A tertúlia contou, ainda, com a participação de Nuno Trindade, Leo e Frederico: jovens que aceitaram contar, na primeira pessoa, as suas experiências no âmbito do parlamento dos jovens, das associações de jovens e do próprio programa Escolhas.
Na plateia, a presença de uma turma do 3º ano de Serviço Social, do Instituto Superior de Ciências Sociais e Políticas que, no âmbito da disciplina de Políticas de Infância e Juventude, construiu uma moldura humana acolhedora e participativa para todos os que estiveram presentes.
Os jovens tiveram oportunidade de falar na forma como o Programa Escolhas apoia a criação de associações de jovens locais, incluídas numa estrutura de âmbito nacional que faz com que os membros escolham representantes distritais e os iniciem nos mecanismos de voto e de eleição.
Nuno Cristóvão referiu-se aos jovens como parceiros estratégicos, no que à política e à intervenção cívica diz respeito. Para isso, é necessário este tipo de trabalho de capacitação dos jovens e de sensibilização para estes mecanismos relacionados com as associações, por exemplo. Desta forma, envolvemos os jovens e partilhamos com eles a responsabilidade na tomada de decisão. Ivo Costa Santos sublinhou a importância da participação jovem, sendo necessária uma linguagem que chegue aos jovens, que se aproxime deles. Referiu a "geração facebook": que partilha e participa, mas quer manter a sua identidade (o seu perfil) .
Surgiram questões relacionadas com as crianças com deficiência e com necessidades especiais: como é que se integram no movimento juvenil?
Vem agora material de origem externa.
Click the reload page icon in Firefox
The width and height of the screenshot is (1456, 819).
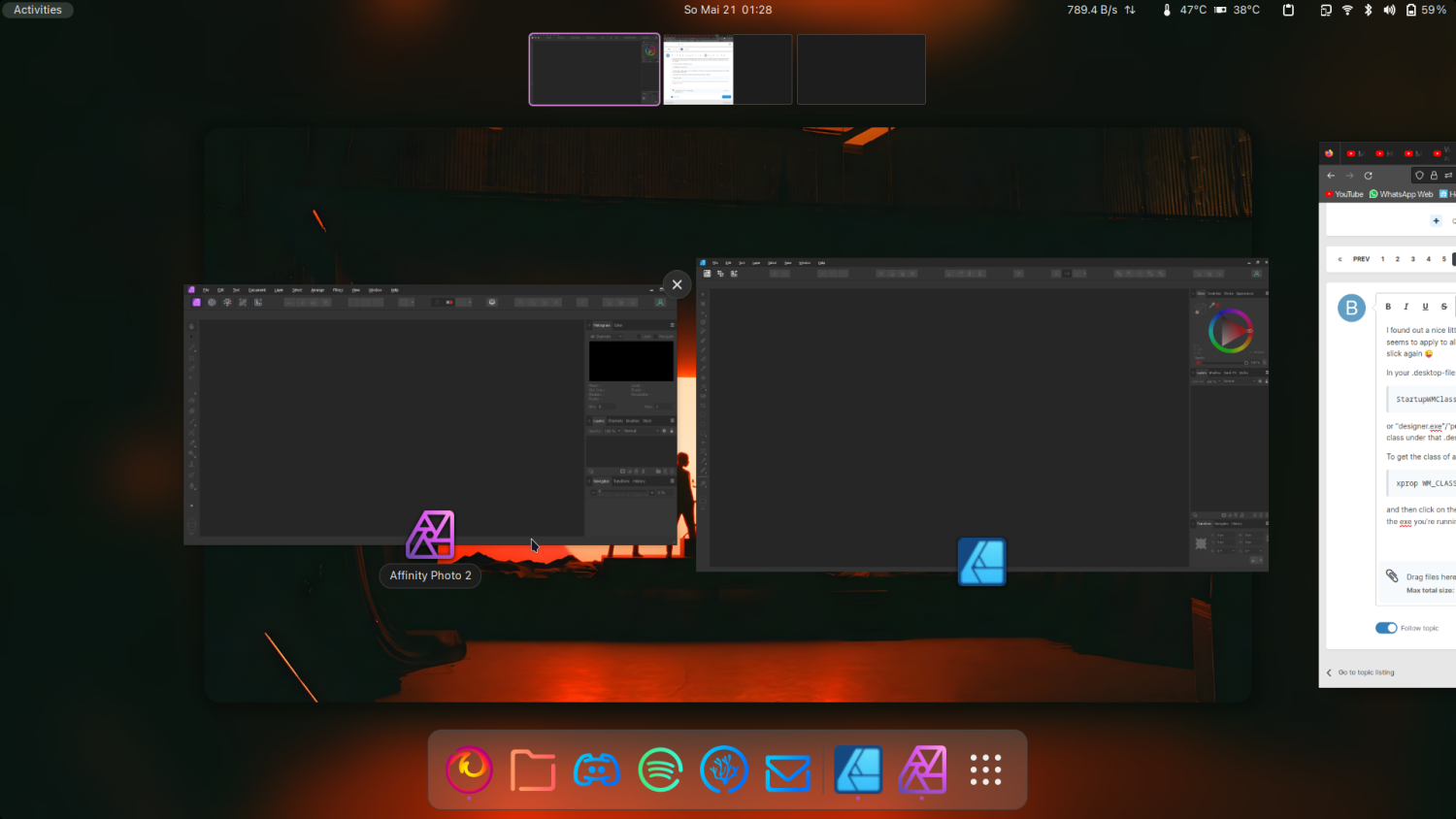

Ivo, um jovem presente na plateia, referiu o caso da Associação Jovem Valor e um caso de um jovem com deficiência que tem contribuído de forma muito activa para o movimento associativo.
«Se eu não fizer por nada, ninguém vai fazer por mim» - disse Nuno Trindade, sublinhando a necessidade dos jovens participarem através de estruturas como o programa Escolhas, envolvendo o mais possível a comunidade que os rodeia, numa perspectiva de participação intergeracional.
Durante o mês de Novembro não teremos tertúlia, uma vez que vamos assinalar o aniversário da Convenção sobre os Direitos da Criança, no dia 20 de Novembro.
Regressamos às tertúlias no dia 18 de Dezembro, com o tema Presentes: os melhores não têm embrulho.